Monday, July 29, 2019

The battle over heritable genome editing


Evolution NewsJuly 23, 2019
Genetic engineering is among the most powerful human technologies ever invented. It holds great hope for everything from medical uses to cleaning up the environment. But it could also unleash a deadly pandemic or lead to a “new eugenics” with very sharp teeth.
The last time we witnessed something like this was the splitting of the atom. At that time, we had a sufficiently cohesive and responsible world community to enact meaningful legal and regulatory restrictions to govern the technology’s development, which have been generally successful — with some obvious exceptions. Imagine where we would be if atomic energy had developed under an “anything goes” paradigm.

Anything Goes?   

We are apparently no longer sufficiently cohesive or responsible to similarly come to grips with the vast power of biotechnology. As a consequence, experiments are going forward that are both unwise and potentially unsafe. For example, even though the biotech world was in a supposed uproar about the birth of the first germ-line genetically engineered babies (meaning the changes will flow down the generations), nothing has been done to stifle supposedly rogue scientists from continuing to pursue such unethical human experimentation.

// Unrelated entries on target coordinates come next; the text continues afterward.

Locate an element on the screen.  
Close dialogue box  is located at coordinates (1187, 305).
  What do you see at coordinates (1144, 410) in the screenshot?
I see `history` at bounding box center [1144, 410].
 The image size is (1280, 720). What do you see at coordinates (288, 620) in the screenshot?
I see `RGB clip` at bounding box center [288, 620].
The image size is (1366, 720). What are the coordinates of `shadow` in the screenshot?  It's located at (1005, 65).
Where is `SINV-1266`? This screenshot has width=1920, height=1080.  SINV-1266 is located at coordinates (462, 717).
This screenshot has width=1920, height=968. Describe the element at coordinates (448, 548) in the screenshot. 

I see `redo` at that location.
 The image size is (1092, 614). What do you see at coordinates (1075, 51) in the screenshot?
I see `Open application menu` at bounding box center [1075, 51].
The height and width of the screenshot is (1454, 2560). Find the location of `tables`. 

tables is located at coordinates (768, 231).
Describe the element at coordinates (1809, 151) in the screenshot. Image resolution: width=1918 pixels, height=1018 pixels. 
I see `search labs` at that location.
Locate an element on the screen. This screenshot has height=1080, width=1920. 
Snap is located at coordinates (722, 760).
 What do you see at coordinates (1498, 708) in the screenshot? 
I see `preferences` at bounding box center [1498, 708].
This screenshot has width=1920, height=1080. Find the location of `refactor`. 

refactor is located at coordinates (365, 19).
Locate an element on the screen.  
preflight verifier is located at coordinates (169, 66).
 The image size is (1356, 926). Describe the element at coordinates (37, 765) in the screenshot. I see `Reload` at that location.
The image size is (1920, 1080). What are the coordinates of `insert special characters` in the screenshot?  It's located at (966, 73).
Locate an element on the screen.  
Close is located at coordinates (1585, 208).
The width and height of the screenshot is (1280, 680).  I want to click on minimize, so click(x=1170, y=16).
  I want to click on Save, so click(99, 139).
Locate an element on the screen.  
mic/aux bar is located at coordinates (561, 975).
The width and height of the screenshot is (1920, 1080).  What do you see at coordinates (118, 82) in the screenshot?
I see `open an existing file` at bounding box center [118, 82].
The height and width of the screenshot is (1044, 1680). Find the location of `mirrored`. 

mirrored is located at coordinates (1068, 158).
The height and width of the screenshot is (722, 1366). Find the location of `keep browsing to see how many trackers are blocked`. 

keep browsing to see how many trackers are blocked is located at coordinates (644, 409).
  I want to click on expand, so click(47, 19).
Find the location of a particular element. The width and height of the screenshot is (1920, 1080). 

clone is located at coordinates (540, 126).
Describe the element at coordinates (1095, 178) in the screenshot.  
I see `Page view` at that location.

And now, two influential bioethicists take to the venerable Journal of the American Medical Association to ask: “Heritable Genome Editing: Is a Moratorium Needed?” You can guess what their answer is: no.

No Principled Opposition
Indeed, the Brave New Worlders candidly reveal that within the biotech/bioethics community, there is essentially no moral or principled opposition to engaging in germ-line human engineering:
The battle lines over heritable genome editing currently pit those who choose to ask “whether” to proceed against those who ask “how” to press on.
The latter hold that the collective ethical good is best served by a “responsible path” toward the prevention of crippling monogenic disorders; they are willing to trust that regulatory agencies such as the U.S. Food and Drug Administration will hold applications for heritable genome editing to rigorous demonstrations of safety and efficacy before they garner agency approval.
The “latter” approach is rank subterfuge. Without an enforceable, international legal ban on these experiments in humans to allow the regulations to catch up with the technology — which these authors and many other heavy hitters in the sector oppose — experimenters will simply do what they want. If U.S. agencies won’t give the green light, some will simply resort to “outsourcing ethics” (a term coined by my friend, the Stanford bioethicist, William Hurlbut) and conduct research in other countries, particularly China or Africa. I suspect that is already going on.